Certain of the lenders under the Third Amendment and their affiliates have performed, and may in the future perform, various commercial banking, investment banking and other financial advisory services for the Company and its subsidiaries for which they have received, and will receive, customary fees and expenses.

The foregoing description of the terms of the Third Amendment is qualified in its entirety by reference to the full text of the Third Amendment filed as Exhibit 10.1 to this Form 8-K.

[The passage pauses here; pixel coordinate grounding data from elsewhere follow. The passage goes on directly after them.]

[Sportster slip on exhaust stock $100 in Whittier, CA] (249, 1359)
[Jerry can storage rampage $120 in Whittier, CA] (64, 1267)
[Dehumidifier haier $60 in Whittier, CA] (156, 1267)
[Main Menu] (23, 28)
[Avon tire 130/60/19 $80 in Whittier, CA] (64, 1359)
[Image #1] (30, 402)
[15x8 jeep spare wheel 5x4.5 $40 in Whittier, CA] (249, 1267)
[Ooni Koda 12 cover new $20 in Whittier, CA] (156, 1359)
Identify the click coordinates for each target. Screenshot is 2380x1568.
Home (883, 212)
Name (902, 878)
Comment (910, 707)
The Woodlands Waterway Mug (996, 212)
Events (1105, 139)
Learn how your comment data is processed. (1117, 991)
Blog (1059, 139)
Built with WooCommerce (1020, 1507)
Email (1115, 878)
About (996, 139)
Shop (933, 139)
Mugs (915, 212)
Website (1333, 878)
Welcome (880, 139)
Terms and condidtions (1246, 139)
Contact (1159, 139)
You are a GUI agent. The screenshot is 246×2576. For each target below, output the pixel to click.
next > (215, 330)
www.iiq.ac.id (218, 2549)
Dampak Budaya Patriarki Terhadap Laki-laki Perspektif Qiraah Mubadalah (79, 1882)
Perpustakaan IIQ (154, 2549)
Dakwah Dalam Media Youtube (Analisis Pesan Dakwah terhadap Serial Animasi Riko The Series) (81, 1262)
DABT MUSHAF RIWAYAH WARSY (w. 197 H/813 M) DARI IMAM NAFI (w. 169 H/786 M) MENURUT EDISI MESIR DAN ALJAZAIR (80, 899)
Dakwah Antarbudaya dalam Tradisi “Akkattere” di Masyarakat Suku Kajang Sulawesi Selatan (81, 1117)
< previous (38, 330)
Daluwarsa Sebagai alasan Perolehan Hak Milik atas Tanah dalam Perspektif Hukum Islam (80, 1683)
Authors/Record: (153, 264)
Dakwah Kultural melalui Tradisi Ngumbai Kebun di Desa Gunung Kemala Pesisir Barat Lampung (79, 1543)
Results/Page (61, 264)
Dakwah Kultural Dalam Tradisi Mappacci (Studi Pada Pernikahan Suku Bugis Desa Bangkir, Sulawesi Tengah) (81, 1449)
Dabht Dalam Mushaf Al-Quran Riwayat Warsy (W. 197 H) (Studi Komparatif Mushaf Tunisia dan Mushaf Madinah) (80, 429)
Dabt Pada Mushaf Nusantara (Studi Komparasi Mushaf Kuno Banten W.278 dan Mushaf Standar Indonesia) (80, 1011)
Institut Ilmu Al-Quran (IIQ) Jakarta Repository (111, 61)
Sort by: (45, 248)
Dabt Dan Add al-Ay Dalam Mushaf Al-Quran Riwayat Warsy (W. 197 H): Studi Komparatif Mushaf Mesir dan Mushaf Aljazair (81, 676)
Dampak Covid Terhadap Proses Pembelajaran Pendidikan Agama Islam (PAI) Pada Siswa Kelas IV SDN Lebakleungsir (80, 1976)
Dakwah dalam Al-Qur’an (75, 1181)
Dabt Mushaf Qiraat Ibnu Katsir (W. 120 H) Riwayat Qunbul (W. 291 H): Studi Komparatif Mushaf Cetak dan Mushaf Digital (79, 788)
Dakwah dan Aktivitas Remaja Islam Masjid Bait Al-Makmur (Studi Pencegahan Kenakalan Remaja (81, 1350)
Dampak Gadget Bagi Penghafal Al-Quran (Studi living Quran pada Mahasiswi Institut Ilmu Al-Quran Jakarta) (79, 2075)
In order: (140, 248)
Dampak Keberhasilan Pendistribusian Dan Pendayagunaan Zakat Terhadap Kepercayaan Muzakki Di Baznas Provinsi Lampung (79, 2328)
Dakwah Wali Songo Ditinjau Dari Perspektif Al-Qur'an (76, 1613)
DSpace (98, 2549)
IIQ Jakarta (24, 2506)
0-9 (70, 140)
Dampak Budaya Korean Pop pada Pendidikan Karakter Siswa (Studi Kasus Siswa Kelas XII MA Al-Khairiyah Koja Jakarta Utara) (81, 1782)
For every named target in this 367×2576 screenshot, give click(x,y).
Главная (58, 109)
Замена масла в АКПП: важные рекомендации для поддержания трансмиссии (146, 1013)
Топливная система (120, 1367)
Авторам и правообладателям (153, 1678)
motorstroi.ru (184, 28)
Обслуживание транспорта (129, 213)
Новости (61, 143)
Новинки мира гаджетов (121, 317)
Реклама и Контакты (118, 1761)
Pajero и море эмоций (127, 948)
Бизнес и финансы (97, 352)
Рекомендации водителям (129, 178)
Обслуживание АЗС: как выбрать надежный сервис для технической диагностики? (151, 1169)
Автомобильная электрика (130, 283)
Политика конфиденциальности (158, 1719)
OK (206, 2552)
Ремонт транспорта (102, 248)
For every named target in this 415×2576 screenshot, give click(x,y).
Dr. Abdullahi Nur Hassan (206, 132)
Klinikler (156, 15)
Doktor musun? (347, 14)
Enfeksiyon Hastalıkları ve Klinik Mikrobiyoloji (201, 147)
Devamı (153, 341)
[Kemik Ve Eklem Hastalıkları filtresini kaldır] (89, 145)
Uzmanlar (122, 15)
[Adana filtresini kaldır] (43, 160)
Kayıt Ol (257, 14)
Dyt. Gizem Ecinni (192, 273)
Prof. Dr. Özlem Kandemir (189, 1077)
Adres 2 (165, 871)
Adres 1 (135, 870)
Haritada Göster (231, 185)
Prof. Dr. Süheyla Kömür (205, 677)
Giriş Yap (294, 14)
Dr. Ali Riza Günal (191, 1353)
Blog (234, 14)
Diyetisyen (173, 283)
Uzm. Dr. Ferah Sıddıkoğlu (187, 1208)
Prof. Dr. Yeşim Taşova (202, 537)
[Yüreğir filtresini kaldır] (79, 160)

Item 9.01 Financial Statements and Exhibits.

(d) Exhibits

Exhibit No. Description

10.1 Third Amendment to Amended and Restated Credit Agreement and Amended and Restated Guaranty of Payment of Debt, dated as of October 5, 2009 by and among Forest City Rental Properties Corporation, Forest City Enterprises, Inc., KeyBank National Association, as Administrative Agent, National City Bank, as Syndication Agent, Bank of America, N.A., as Documentation Agent, and the banks named therein.







SIGNATURES

Pursuant to the requirements of the Securities Exchange Act of 1934, the registrant has duly caused this report to be signed on its behalf by the undersigned hereunto duly authorized.

         
    Forest City Enterprises, Inc.
          
October 7, 2009   By:   Robert G. O'Brien
       
        Name: Robert G. O'Brien
        Title: Executive Vice President and Chief Financial Officer


Exhibit Index


     
Exhibit No.   Description

 
10.1
  10.1 Third Amendment to Amended and Restated Credit Agreement and Amended and Restated Guaranty of Payment of Debt, dated as of October 5, 2009 by and among Forest City Rental Properties Corporation, Forest City Enterprises, Inc., KeyBank National Association, as Administrative Agent, National City Bank, as Syndication Agent, Bank of America, N.A., as Documentation Agent, and the banks named therein.